Hi dear cellists and everyone!

A coming transcription for cello alternates D (just above the empty C string) with G a fourth higher, a bit quickly, like 32th notes at sixty 4th notes per minute.

I suppose this would be *playable* using the *empty G string*. Or?

But I expect *both notes on the C string* to sound better. *Can you play this fourth* quickly? I fear the interval is huge on the cello, low on the string. Or could the *thumb* make the D, despite previous notes give no extra preparation time?

Thank you!


----------



## Vasks

A picture (of that part of the score) is worth a thousand of your words.


----------



## 59540

To be honest if I saw that in a score I would probably play it using D on the C string and the open G, especially if they're played rapidly and a little more color isn't needed. As Vasks said above I'd have to see the score and what comes right before and after it.


----------



## Enthalpy

Here you are:









The notes are F and Bb, my mistake. After that, slow notes in the vicinity.

Played on one string, they would sound differently and I believe better. But is there any hope to achieve the fourth? I believe cellists use the thumb only in high positions.


----------



## mikeh375

As a double stop on the C and G strings, the 4th is easy. At that tempo undulating the bow across the 2 strings is a possibility I'd say. Holding the double stop and letting the bow do the work is the best option as there is no time to place the thumb as a moveable nut unless the lead in is also played with the thumb already in position - I'm not convinced that that is the best way though. A cellist with a big stretch could play it sul C. The d might well be played on the open string if the double stop option is used.
The amount of bow is determined as much by dynamics as practical concerns but you could try using one bow for each grouping to mark up and downs for the undulating bow, or perhaps one bow for two groups - the cellist will probably change it anyways.


----------



## 59540

If the notes are F and Bb I would just play it on the C and G strings. The stretch is doable using the thumb on the C string, but I would have to have a really good reason to do it.  The thumb is sometimes used in the lower positions, for example in the Kodaly sonata.


----------



## Enthalpy

Many thanks!

The score is coming. Just stolen from the violinists, these people have too many.


----------



## Enthalpy

The result is there, following your advices as far as I could
talkclassical
More nice music for the viola or the cello. This one is stolen from the violin.


----------



## 59540

Enthalpy said:


> The result is there, following your advices as far as I could
> talkclassical
> More nice music for the viola or the cello. This one is stolen from the violin.

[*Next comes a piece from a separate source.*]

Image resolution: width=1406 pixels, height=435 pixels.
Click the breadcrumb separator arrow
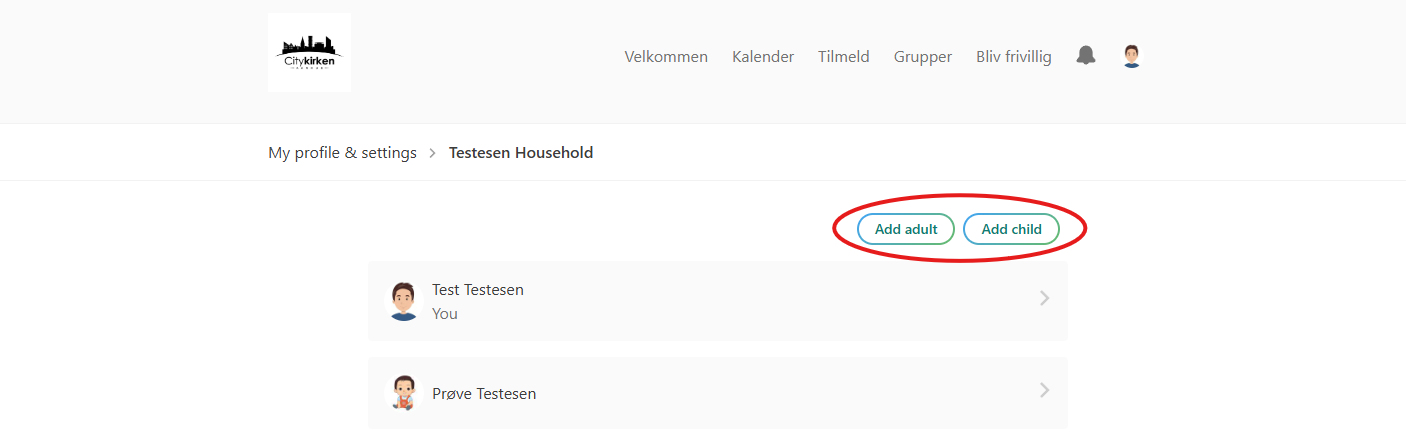click(433, 153)

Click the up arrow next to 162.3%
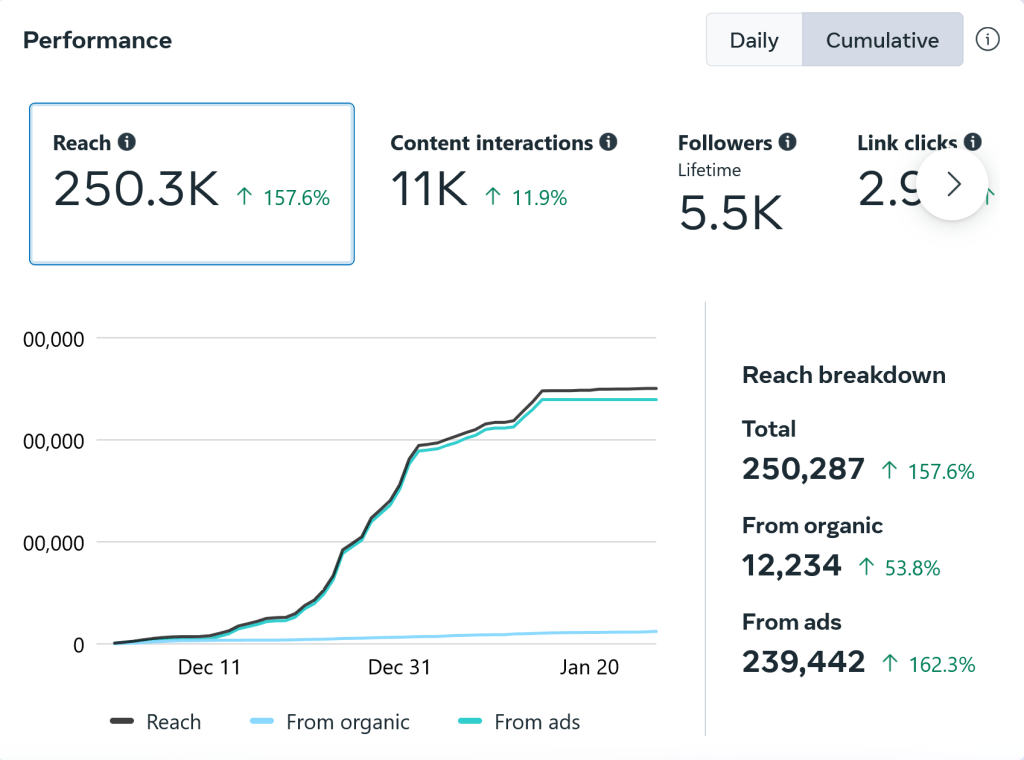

I had a look at it. Really interesting and I want to try it out, and would love to hear an expert rendition of it on the cello. I think it might sound better on the cello actually. But then I'm partial.


----------



## Enthalpy

It's just plain nice to read that...

I too believe the cello is a perfect instrument for the _Hebrew Melody_. And the viola. And the bassoon, which is my own partial fondness. Not forgetting the bass clarinet. Alas, I'm still not quite up to the task after 2.4 years on the bassoon. Maybe in 1 year or 2.

I didn't find any record on the cello (nor the viola) on Youtube, so why shouldn't you record it yourself?


----------



## Enthalpy

My next question:

*What intervals can a cellist play* as double stops with reasonable comfort? Low on the strings, where distances are biggest.

I know the strings are tuned in fifths an octave below the viola, but the distances are much bigger than on my violin. Are the second and octave feasible? Or only third to seventh maybe? Fourth to sixth?

Thanks!


----------